◆ **WORK TO BE COMPLETED**
Tell how many lines in the following entries include the word "agent", giving the figure alone.

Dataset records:
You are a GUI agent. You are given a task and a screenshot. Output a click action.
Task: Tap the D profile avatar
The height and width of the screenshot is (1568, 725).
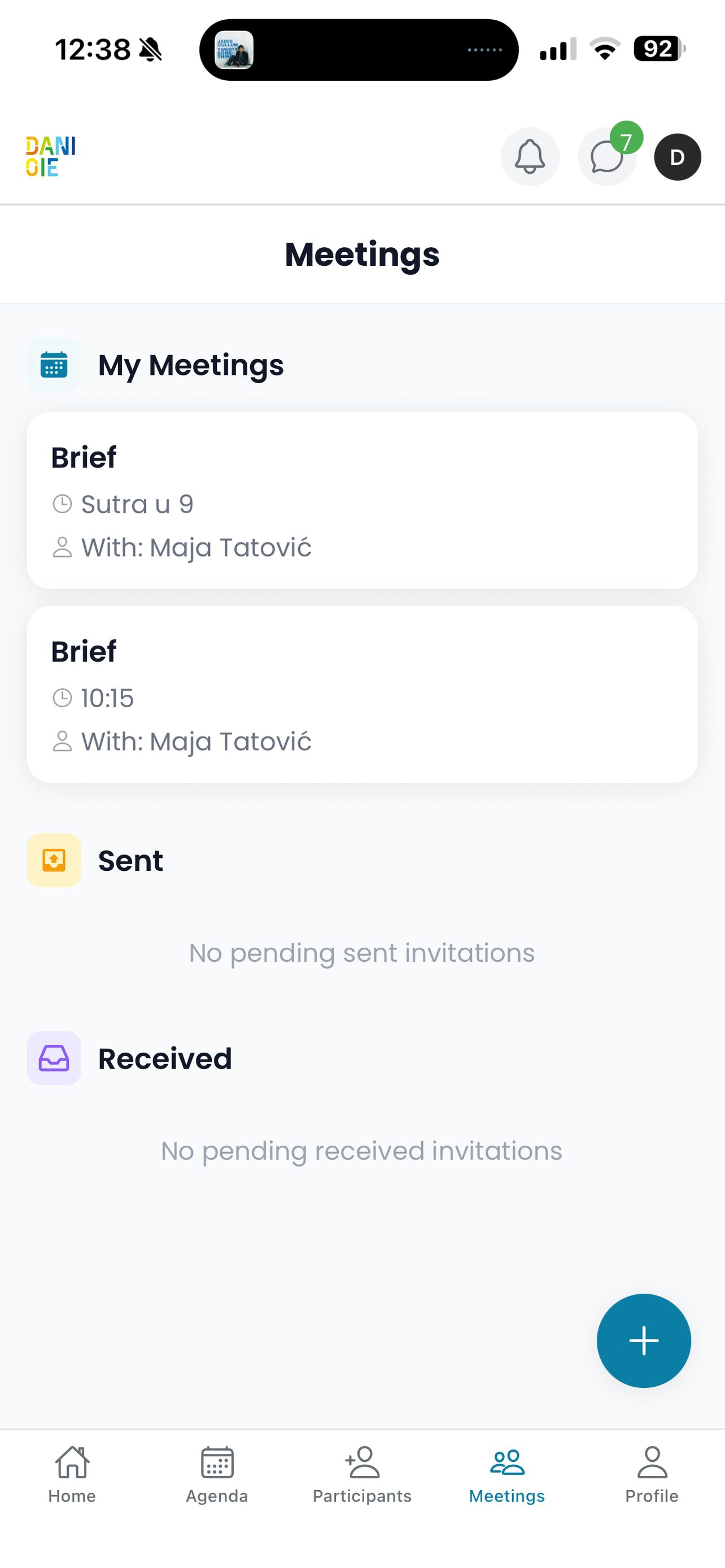click(x=678, y=157)
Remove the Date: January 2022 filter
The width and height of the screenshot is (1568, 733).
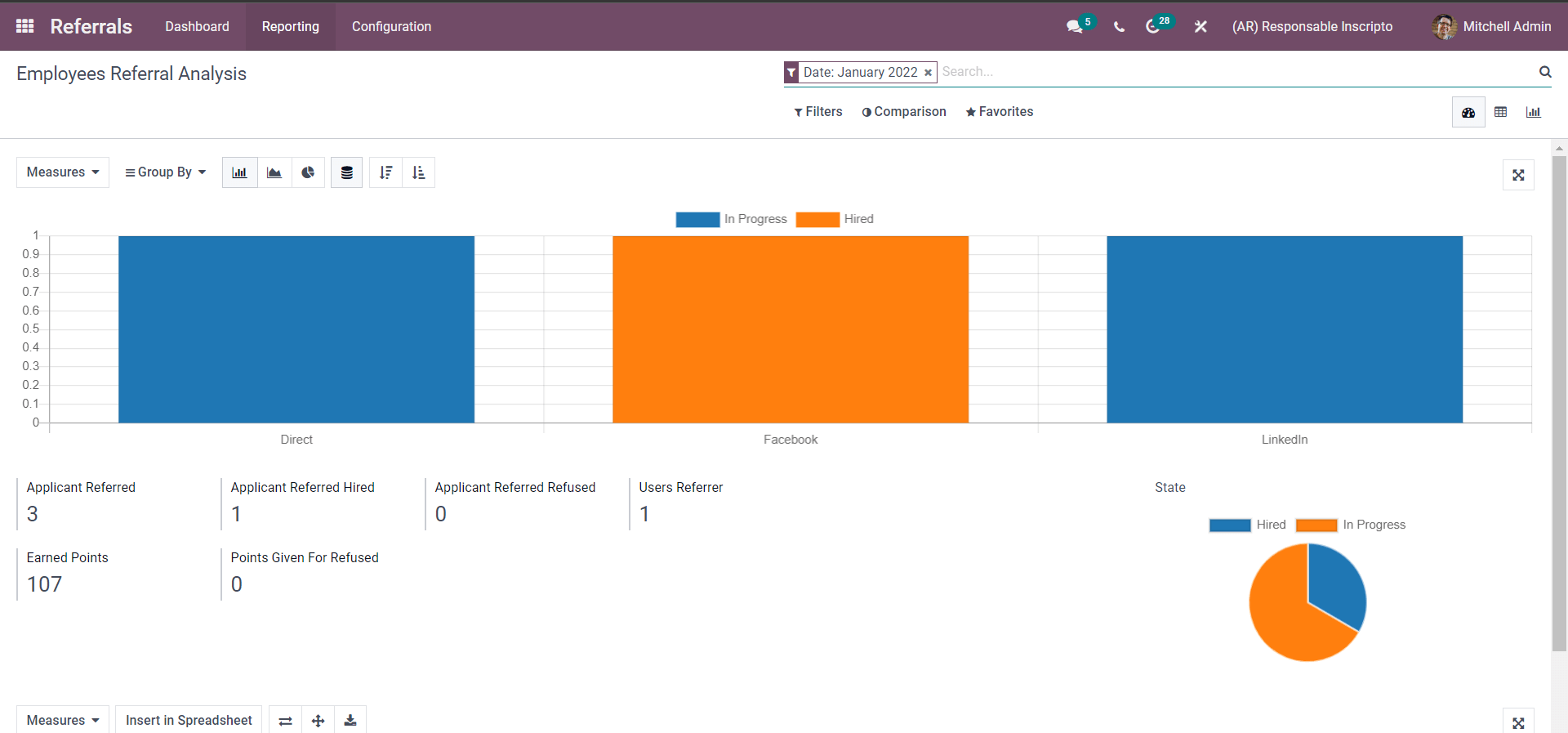[x=928, y=73]
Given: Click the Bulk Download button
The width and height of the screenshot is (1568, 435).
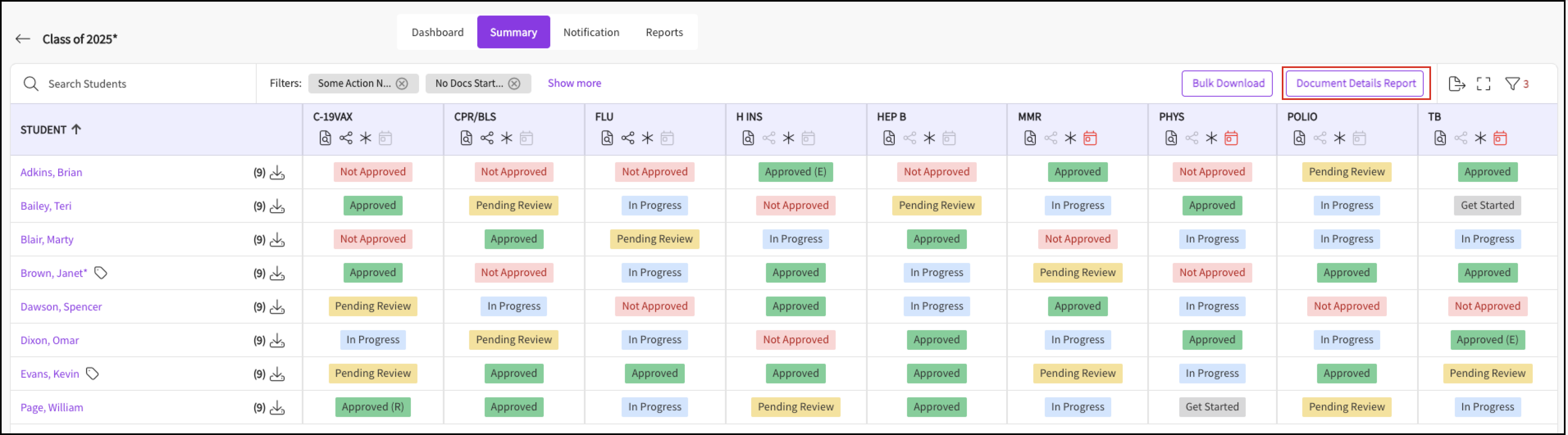Looking at the screenshot, I should 1228,83.
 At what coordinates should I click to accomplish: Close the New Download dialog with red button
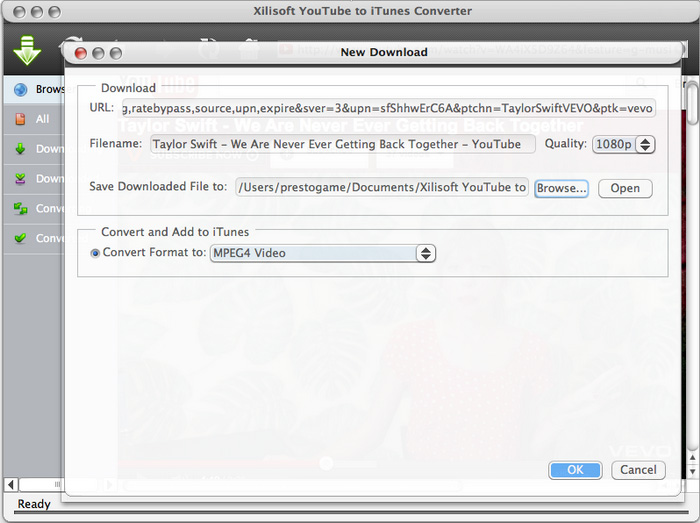click(79, 52)

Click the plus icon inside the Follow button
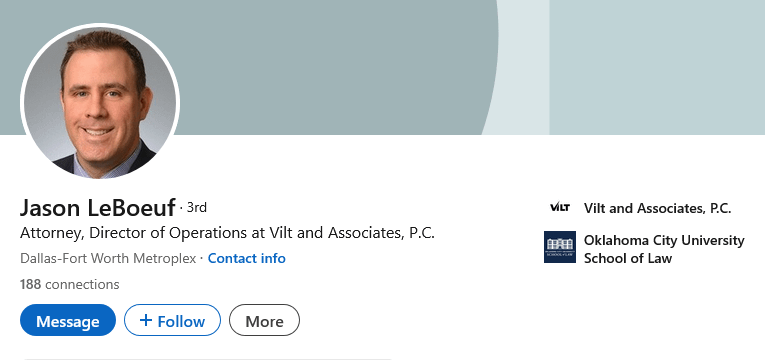point(145,320)
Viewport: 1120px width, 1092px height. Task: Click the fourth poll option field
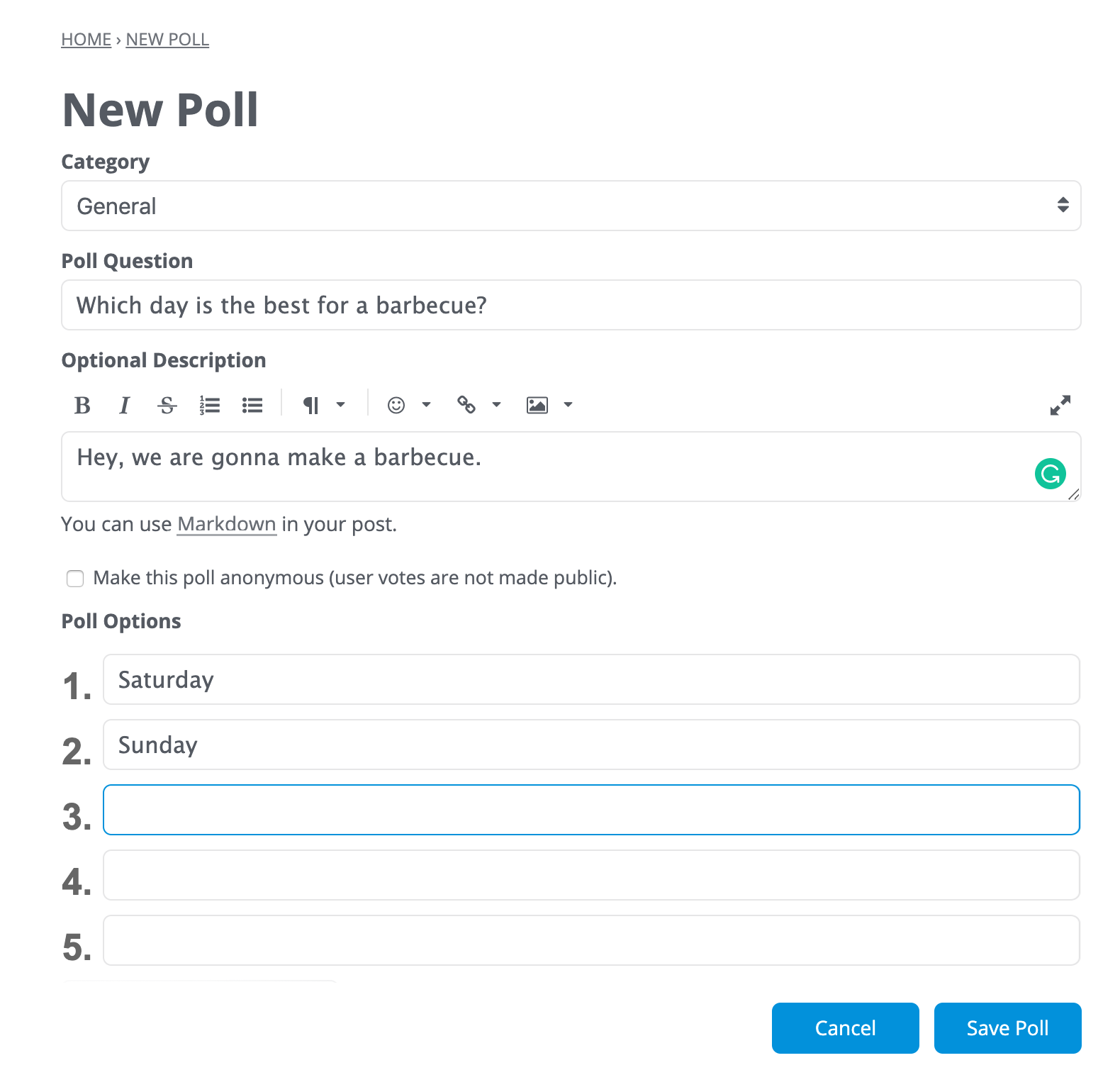pyautogui.click(x=591, y=875)
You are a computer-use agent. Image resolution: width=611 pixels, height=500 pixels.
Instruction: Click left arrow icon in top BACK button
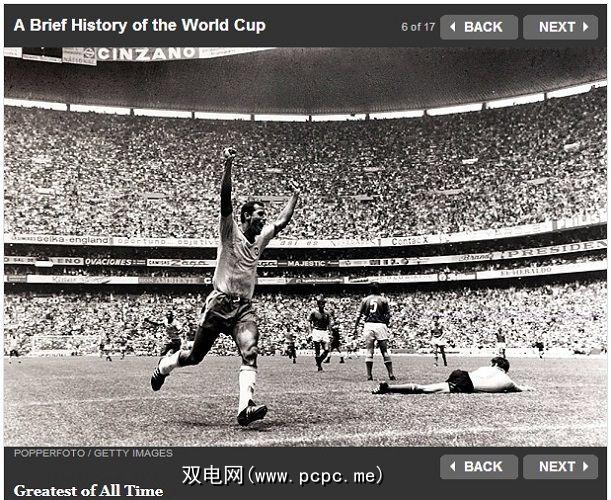click(452, 27)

◆ **SOLUTION TO THE PROBLEM**
2